The country, not the war



I went to Vietnam for a couple of days with my Cambodian family. We first traveled to Ho Chi Minh city by bus, and stayed there for two days. Then we went to Dalat, a sleepy little mountain town in the middle of the country, and stayed for three days. It was all and all a wonderful trip, and made me realize how little I really do know about Vietnam.

Like most
Americans I am sure, my knowledge of Vietnam is limited to a very short span of time in their history where it crosses over with that of my own country. and I am sure what I have learned has been very slanted, and that my misconceptions of the people and the country run deep without me giving much thought to them at all.

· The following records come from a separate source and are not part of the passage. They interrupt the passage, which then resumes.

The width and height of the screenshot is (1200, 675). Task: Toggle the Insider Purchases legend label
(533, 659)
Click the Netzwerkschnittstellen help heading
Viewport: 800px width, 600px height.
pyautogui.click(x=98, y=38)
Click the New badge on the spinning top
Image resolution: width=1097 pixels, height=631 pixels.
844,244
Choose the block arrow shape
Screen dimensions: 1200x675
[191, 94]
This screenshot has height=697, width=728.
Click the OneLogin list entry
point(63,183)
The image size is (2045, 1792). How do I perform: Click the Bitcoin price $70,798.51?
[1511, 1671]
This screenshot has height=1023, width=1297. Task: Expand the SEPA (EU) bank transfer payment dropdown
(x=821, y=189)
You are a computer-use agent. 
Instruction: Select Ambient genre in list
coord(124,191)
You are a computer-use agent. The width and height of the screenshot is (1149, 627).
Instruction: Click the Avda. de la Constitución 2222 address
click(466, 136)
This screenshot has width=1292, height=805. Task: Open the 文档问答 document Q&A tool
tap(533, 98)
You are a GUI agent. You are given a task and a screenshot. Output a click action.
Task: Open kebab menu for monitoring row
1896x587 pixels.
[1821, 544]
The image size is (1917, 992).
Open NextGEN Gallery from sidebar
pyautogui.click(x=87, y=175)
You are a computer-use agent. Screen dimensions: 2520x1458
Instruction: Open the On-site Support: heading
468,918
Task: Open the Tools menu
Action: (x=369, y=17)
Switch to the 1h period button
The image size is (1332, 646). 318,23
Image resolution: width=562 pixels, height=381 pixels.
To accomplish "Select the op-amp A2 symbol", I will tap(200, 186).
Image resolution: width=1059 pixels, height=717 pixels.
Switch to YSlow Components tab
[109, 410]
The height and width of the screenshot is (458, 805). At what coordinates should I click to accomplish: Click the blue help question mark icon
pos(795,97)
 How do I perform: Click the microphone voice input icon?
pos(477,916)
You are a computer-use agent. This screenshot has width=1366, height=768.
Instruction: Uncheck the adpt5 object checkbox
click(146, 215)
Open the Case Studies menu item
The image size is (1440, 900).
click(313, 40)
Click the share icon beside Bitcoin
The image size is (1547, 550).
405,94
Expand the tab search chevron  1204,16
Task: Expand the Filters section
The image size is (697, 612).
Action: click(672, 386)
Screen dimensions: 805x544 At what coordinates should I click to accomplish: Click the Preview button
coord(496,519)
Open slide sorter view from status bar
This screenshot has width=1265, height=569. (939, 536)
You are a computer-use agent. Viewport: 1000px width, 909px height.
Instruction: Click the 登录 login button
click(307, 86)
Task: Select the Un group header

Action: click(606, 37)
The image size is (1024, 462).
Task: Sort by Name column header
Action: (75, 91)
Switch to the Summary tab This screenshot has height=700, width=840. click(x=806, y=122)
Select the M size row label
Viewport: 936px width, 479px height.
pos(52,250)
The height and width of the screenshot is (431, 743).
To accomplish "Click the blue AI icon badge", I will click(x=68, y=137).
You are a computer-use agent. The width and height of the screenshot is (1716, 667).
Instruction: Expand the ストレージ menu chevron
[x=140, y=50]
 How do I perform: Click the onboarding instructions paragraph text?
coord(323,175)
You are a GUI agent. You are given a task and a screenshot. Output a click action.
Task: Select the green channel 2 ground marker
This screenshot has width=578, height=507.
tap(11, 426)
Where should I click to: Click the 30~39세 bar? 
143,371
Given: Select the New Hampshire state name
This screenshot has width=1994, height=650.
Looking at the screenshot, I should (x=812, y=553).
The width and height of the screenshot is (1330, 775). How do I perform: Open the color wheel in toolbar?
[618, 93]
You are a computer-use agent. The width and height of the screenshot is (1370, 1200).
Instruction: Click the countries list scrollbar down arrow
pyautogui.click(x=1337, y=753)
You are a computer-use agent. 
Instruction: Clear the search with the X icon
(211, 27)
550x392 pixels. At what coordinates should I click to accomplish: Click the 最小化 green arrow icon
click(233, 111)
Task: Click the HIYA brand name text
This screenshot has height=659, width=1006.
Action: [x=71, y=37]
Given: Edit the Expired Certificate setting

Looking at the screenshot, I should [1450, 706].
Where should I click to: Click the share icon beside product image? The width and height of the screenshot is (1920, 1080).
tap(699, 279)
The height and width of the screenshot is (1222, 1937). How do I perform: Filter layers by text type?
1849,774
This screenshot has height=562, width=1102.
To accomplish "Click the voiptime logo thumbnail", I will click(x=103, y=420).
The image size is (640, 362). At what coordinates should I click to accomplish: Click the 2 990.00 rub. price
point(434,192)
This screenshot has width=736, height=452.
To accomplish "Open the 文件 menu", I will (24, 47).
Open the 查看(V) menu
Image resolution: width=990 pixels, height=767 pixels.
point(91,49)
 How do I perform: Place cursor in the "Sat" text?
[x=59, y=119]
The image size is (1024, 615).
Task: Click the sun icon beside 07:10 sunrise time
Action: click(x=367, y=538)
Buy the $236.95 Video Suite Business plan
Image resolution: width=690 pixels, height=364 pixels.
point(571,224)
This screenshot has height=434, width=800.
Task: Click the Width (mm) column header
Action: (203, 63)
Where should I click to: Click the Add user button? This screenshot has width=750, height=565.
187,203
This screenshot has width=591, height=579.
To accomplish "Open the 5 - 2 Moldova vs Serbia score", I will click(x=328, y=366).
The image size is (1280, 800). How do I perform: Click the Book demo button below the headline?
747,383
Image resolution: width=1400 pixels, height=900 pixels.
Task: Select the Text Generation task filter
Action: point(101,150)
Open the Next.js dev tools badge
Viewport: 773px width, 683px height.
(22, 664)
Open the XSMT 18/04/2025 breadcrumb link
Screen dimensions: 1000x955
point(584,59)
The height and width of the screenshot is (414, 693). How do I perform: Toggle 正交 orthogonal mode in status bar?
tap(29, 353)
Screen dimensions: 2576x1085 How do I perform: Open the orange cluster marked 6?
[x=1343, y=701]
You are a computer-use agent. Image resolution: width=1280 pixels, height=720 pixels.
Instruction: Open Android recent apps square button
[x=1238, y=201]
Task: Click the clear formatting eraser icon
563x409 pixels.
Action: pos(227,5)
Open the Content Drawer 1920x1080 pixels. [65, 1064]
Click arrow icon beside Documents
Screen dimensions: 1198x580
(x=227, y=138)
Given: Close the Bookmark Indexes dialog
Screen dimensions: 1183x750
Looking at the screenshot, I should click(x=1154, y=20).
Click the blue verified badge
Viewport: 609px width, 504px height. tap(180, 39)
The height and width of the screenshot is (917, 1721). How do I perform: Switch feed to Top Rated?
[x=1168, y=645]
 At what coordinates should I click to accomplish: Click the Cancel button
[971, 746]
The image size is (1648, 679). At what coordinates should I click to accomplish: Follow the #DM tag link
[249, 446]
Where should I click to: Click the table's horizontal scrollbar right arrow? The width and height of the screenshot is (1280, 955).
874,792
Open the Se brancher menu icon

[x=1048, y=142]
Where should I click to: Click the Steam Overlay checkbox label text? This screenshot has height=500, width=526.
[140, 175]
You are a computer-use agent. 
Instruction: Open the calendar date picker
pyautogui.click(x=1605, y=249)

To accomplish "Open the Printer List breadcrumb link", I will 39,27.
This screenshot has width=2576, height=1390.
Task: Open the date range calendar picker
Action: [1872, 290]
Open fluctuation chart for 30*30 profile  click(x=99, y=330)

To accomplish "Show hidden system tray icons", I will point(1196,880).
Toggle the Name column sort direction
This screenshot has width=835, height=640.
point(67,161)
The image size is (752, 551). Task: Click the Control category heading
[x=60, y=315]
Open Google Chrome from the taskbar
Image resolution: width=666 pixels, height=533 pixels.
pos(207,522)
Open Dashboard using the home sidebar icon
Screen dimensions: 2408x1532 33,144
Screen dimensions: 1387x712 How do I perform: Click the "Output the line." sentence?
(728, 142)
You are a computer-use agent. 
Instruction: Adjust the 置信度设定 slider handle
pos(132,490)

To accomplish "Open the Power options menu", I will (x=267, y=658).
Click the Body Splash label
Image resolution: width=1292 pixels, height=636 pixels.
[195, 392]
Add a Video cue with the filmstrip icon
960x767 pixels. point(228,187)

And now that I have spent a couple days there, I don’t feel like I am much more enlightened on the subject, but I do feel that I have once again been humbled by the limits of my education.
Traveling with my family was very interesting as well, as I would not have traveled in as high style if I had not been with them, staying in nice hotels and going on tours as opposed to the 5 dollar guesthouses and fumbling my way through places with pockets full of free maps as I would generally do as a single traveler. But we did get to go on a really great tour of dalat, which involved traveling through the mountains, waterfalls, art galleries, trying some crazy foods including worms, crickets, and snake wine, and a really interesting silk factory. I have seen silk farmed, spun, and woven in Cambodia, but all done by hand, and seeing a factory where it was produced was quite fascinating.
Resentment between Cambodians and Vietnamese runs deep, and with my family I saw both sides of this, through the comments made by them about Vietnamese people, as well as some of the things that were said to them by Vietnamese people there. And the two cultures are so different. It’s amazing that it’s so easy for westerners to group all of these disparate cultures of “Southeast Asia” as one, which is probably just as offensive as referring to all of the nations of Africa as being the same.